Während wir Protestanten jedem das Studium aller katholischen Schriften völlig freistellen, verbietet die Kurie unseren katholischen Landsleuten zu lesen, was in +unserem+ Lager erscheint, macht ihnen dadurch eine Verständigung mit uns, einen Einblick in unser geistiges Leben unmöglich, arbeitet also der inneren Verschmelzung und Einigung unseres Volkes entgegen, ja, hält geflissentlich die Kluft offen und preist ausdrücklich noch, daß diese »Sorgfalt des heiligen apostolischen Stuhles, womit er verdächtige und schädliche Bücher zu verdammen und sie den Händen der Gottlosen zu entreißen suchte, zu allen Jahrhunderten sich gleich und beständig geblieben sei; daraus gehe deutlich hervor, wie falsch, wie verwegen, wie beschimpfend für denselben apostolischen Stuhl, ja wie furchtbar an all den ungeheuren Drangsalen des christlichen Volkes die Lehre jener Leute sei, welche nicht bloß die Zensur der Bücher als eine drückende Last verwerfen, sondern sogar so weit in ihrer Bosheit gehen, daß sie behaupten, die Zensur widerspreche allen Rechtsprinzipien, daß sie es auch wagen, der Kirche das Recht abzusprechen, eine solche Zensur (nämlich über Bücher von geistlichem und kirchlichem Inhalte) aufzustellen und auszuüben«.

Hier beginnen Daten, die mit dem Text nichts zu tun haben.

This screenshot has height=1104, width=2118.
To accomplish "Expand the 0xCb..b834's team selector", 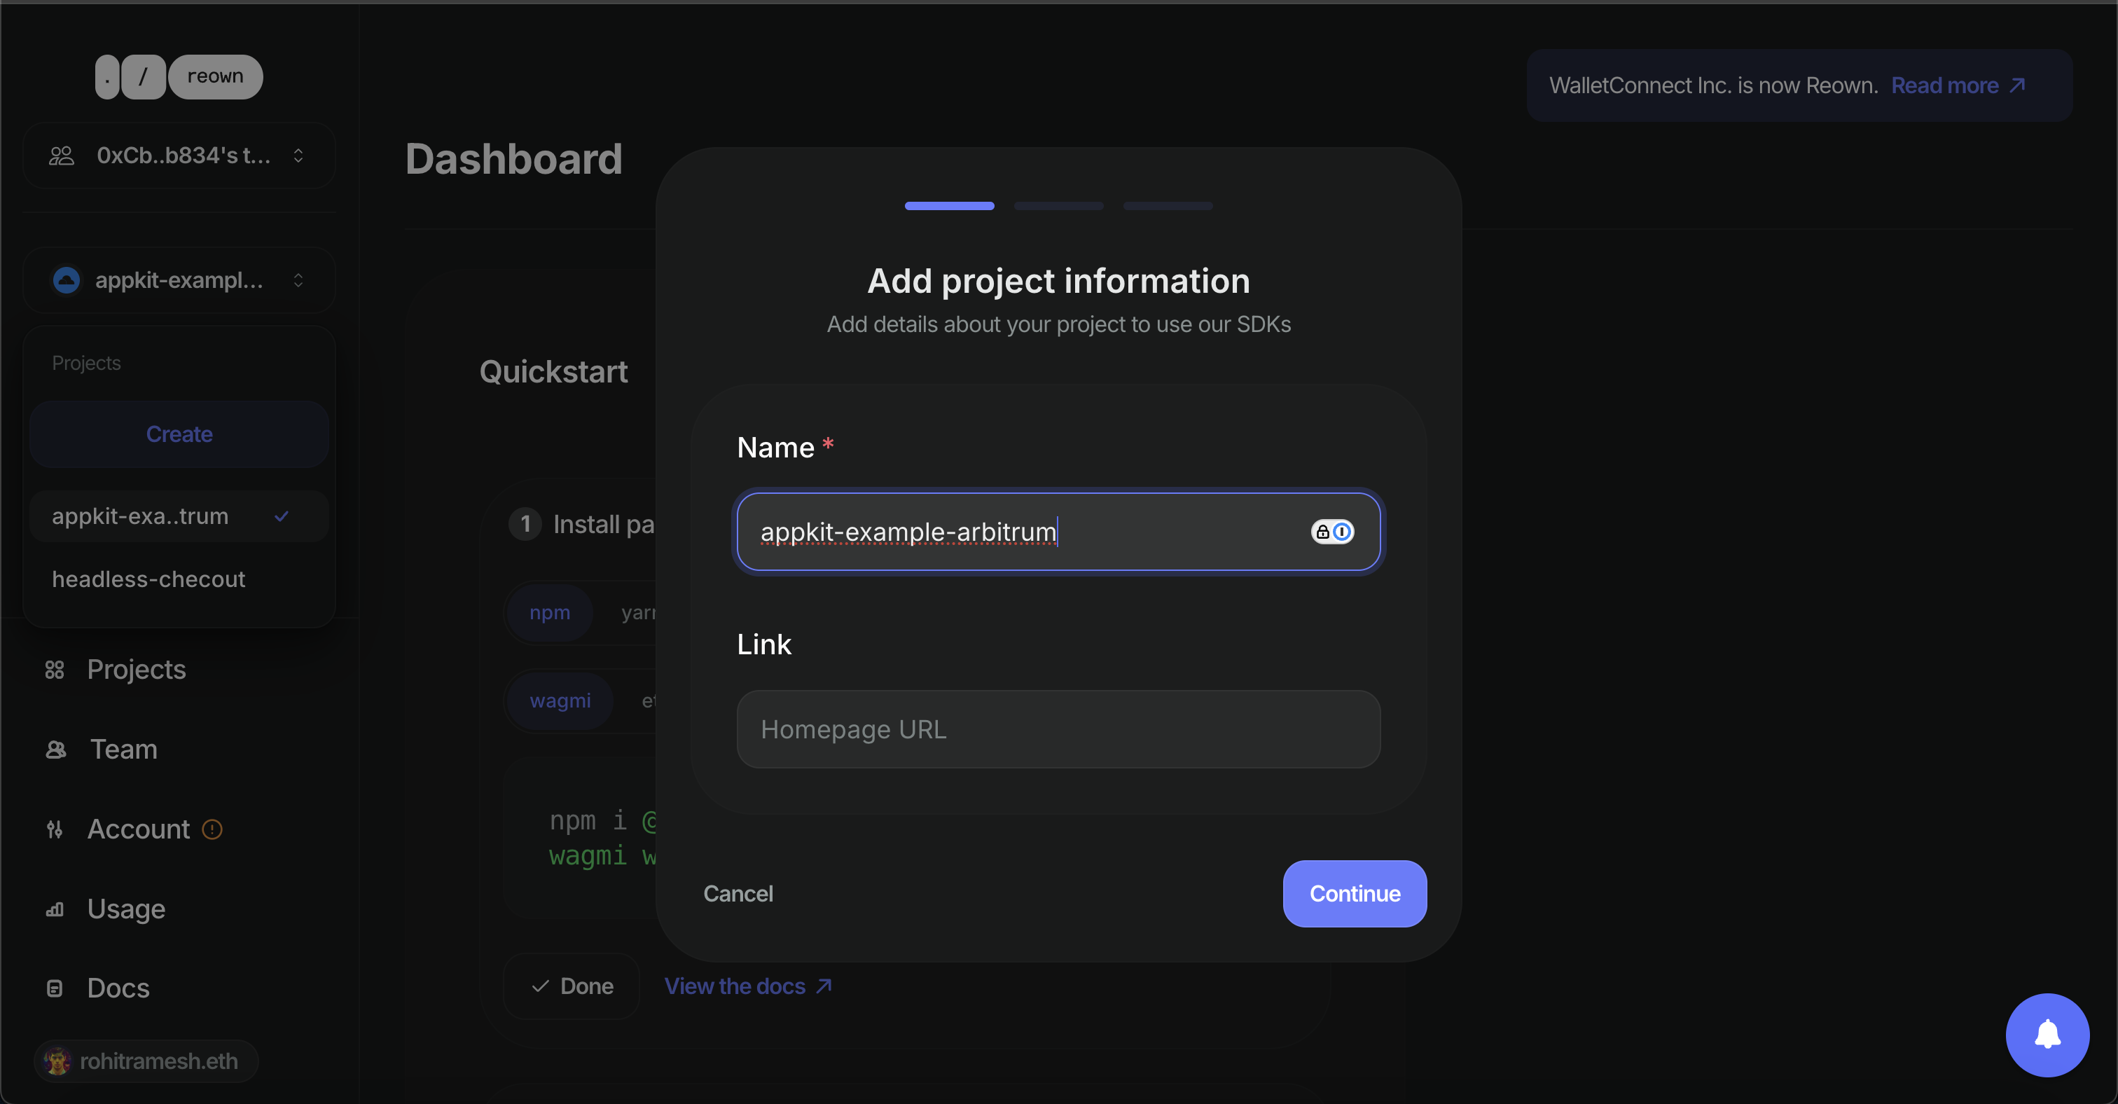I will tap(178, 155).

Eine der haltlosesten Behauptungen der katholischen Volksbeglücker ist die, daß der »Unglaube« die Sozialdemokratie, mithin den politischen Zusammenbruch züchte. Das ist natürlich nur ein schlauer Geschäftstrick, um die Regierungen zu gewinnen.

Was geht es überhaupt die Kirche an, ob einer Konservativer oder Sozialdemokrat ist? Ihr Reich sollte doch nicht von dieser Welt sein. Aber sie hält es gerade mit den Mächtigen und Reichen, also mit denen, welchen ihr Herr den Himmel verschlossen hat. Die Behauptung, daß die geistliche Schule in Frankreich ein Schutzmittel gegen die Sozialdemokratie gewesen sei, ist völlig hinfällig, wie +I. Tews+ (Schulkämpfe der Gegenwart, Teubner 1906) mit dem Hinweis lehrt, daß bei den Kammerwahlen im Jahre 1898 unter 584 französischen Abgeordneten 131 Sozialisten waren, während gleichzeitig die deutsche Reichstagswahl von 398 Abgeordneten nur 57 Sozialisten ergab.